WHAT YOU SHOULD DO: Using the data below, copy out all lines with the word "computer".

RECORDS SUPPLIED:

******

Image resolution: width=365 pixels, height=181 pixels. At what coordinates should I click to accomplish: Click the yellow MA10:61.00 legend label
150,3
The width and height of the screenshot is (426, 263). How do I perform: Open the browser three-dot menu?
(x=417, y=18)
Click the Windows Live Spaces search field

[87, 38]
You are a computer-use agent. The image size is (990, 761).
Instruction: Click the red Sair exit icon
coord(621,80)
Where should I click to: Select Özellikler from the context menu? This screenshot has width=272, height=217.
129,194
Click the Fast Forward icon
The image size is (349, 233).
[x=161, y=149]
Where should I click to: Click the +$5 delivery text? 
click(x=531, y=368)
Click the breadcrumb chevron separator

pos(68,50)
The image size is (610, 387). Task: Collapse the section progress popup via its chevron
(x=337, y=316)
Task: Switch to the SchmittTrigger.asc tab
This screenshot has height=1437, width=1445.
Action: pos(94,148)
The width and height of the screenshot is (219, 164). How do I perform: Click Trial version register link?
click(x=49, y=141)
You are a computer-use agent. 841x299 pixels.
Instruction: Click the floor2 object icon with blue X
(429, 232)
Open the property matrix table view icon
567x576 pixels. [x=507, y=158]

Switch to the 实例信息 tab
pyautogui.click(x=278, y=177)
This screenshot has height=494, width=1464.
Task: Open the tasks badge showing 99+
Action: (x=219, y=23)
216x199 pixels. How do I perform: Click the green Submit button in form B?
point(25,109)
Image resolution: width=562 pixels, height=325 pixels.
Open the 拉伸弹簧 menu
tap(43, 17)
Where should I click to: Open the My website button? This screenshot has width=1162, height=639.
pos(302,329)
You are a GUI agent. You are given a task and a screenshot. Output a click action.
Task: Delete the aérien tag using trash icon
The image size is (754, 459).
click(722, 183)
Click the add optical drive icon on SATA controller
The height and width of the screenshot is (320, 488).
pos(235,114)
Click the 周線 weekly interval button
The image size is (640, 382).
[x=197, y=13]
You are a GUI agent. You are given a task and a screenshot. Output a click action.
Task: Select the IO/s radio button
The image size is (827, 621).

******

EXPECTED ANSWER:
You are a computer-use agent. The image size is (990, 761).
You are a computer-use agent. 841x299 pixels.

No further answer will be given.